What to work on: In the listing below, a line holding "You are a computer-use agent. The" and a line holding "Given: Open the user avatar menu" mark the range. Retype both exactly, with all lines between them.

________

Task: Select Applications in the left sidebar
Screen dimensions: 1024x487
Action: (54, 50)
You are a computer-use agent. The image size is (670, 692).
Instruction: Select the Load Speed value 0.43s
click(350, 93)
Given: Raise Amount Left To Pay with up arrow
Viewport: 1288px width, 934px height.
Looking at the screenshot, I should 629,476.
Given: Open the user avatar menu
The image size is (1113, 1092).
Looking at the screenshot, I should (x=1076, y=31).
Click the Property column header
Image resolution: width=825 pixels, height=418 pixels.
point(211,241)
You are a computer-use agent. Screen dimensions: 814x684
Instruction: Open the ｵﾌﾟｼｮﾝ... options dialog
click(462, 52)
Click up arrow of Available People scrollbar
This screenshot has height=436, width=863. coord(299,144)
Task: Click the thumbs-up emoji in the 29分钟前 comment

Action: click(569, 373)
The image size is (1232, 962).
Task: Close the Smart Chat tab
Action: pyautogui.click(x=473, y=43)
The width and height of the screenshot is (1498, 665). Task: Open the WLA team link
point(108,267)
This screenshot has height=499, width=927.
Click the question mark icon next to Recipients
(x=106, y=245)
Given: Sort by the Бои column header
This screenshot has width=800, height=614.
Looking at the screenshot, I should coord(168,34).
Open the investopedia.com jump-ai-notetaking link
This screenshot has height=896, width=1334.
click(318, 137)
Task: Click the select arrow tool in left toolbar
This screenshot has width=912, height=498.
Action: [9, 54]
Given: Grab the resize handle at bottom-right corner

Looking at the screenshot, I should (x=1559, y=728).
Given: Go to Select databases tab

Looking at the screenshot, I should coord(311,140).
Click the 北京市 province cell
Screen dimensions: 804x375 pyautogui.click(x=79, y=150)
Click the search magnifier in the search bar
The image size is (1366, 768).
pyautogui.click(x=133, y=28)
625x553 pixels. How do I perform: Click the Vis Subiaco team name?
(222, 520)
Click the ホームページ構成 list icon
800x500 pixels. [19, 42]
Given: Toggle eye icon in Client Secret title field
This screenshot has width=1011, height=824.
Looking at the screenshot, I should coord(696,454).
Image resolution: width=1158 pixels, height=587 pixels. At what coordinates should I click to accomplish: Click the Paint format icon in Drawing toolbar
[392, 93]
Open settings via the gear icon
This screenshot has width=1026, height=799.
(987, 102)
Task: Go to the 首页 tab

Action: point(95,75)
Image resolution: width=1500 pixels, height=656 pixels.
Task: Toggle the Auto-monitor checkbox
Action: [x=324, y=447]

________

Task solution:
You are a computer-use agent. The image size is (670, 692).
Instruction: Select the Load Speed value 0.43s
click(350, 93)
Given: Raise Amount Left To Pay with up arrow
Viewport: 1288px width, 934px height.
Looking at the screenshot, I should 629,476.
Given: Open the user avatar menu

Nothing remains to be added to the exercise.